What price preservation? – National Parks Association of Queensland

What price preservation?

Author: Karin Cox

Photography: CraigRGD/Canva NFP

ST Quoll looking at camera

What price will we pay if the government fails to increase Australia’s national budget for threatened species and the environment?

For the first time, researchers from the University of Queensland and CSIRO have created an economic framework to determine exactly how much it would cost to undo centuries of environmental damage to restore all of Australia’s threatened species to the state they were in before European settlement – and it’s as much as 25% of Australia’s gross domestic product (GDP)!

“It would cost $583 billion per year, every year, for at least 30 years to undo all the damage and restore nature to a healthy state,” James Watson, professor of conservation science at the University of Queensland, told Geraldine Mellet on ABC Radio Perth.
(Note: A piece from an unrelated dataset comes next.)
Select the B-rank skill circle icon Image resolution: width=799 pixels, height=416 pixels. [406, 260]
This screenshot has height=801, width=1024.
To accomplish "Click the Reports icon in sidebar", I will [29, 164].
Currently, just 0.1% of Australia’s GDP is allocated to protecting nature, so unsurprisingly, the study’s staggering price tag has been deemed unrealistic even by the researchers themselves. Last year’s Wentworth Group Blueprint to Repair Australia’s Landscapes identified 24 actions worth

$7.3 billion per annum (in 2022$) over 30 years to repair our environment, amounting to 0.3% of GDP. Both studies highlight just how miserly the current budget allocation truly is. Clearly, much more investment is needed if the government is serious about preventing further extinctions and halting biodiversity loss.

The Scale of the Problem

While the cost of fixing Australia’s past mistakes is daunting, it shouldn’t deter us from taking meaningful action now. The recent UQ study in Nature combines ecological data with financial modelling to estimate the costs of various restoration efforts, and the models are “designed to also be used at different resolutions and scales, from small urban parks up to landscape scale and vary greatly, from very low to more than A$12,600 per hectare for areas where intensive efforts such as habitat restoration through tree planting and weed removal would benefit species,” the researchers write in an overview of their research for The Conversation.
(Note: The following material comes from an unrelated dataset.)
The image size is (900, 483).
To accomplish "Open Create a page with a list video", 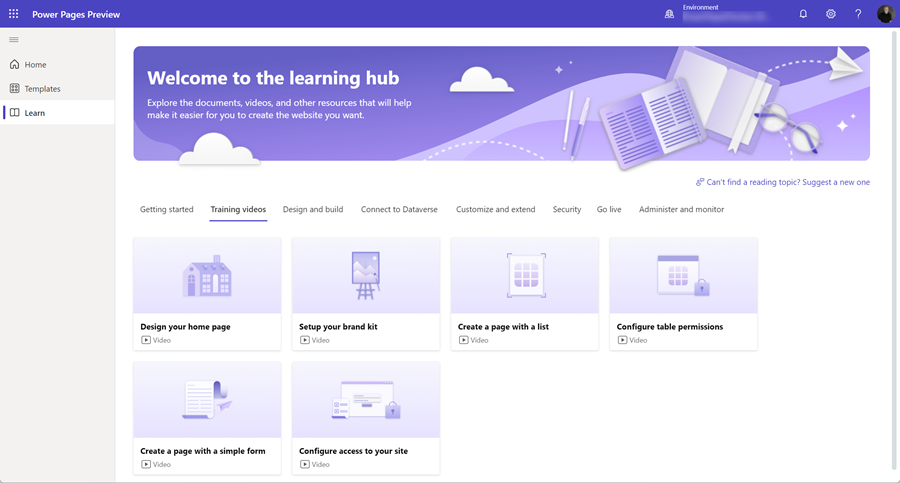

Were Australia to implement at least some of the required measures, we would notice other benefits besides enhanced biodiversity. Restoration of habitats and species on a national scale could:

  • provide jobs for up to one million people working full time for 30 years –many of these roles on Country or in rural and regional communities.
  • benefit farmers and increase agricultural production by removing invasive weeds and introduced pests such as mice, rats and rabbits, which cost Australia billions per year. (Weed management was by far, the biggest expense in the study, eating up 81% of this proposed spending.
  • store an estimated extra 11 million tonnes of carbon annually, contributing to Net Zero.

Give and Take

Much of the cost may also be offset by the ecosystem services these restored habitats generate. Ecosystems services are the positive contributions that species, ecosystems and landscapes make to human well-being, economies and everyday survival. Healthy ecosystems contribute to air purification, maintaining our climate through carbon sequestration, recreational and tourism opportunities, the pollination of agricultural crops, and biomedical advances, among other services.

NPAQ’s Conservation Manager, Dr Simone Maynard, says “the article shows why preventing habitat destruction is better than cure, because the cost of restoring ecosystems can be prohibitive – if they can be restored at all. Once they are lost, so are the special places, animals and plants people care about, as well as the goods and services derived from them that industry and government economies depend on. It highlights the need to carefully plan, expand and improve the management and funding for the protected area estate to support nature for people today, future generations, and for future options.”

Historically, many of Australia’s native species suffered population declines after having a price put on their heads, either for their lucrative pelts or – in the case of dingoes, quolls and thylacines – as bounty payments to landowners for ‘pest’ management.

If we are to prevent endangered species like the spotted-tailed quoll (Dasyurus maculatus) becoming the 21st century equivalent of the now-extinct thylacine, it’s clear we must collectively spend much more to atone for earlier errors. Not increasing the national budget for habitat restoration, threatened species recovery and protected area expansion and management is akin to putting another price on the heads of our most endangered species. Biodiversity loss, and the decline in human health and wellbeing that comes with it, will be the price we’ll all pay for apathy.